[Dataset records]
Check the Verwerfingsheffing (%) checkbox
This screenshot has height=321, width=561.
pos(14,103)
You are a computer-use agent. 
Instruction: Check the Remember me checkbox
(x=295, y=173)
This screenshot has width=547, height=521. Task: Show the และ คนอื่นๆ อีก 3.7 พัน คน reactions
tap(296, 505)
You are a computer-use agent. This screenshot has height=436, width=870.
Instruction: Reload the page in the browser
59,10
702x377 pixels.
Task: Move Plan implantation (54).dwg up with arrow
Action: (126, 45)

Problem to solve =>
Return each line from the records that includes the word "computer".

Result for this task =>
You are a computer-use agent. 
You are a computer-use agent. This screenshot has height=436, width=870.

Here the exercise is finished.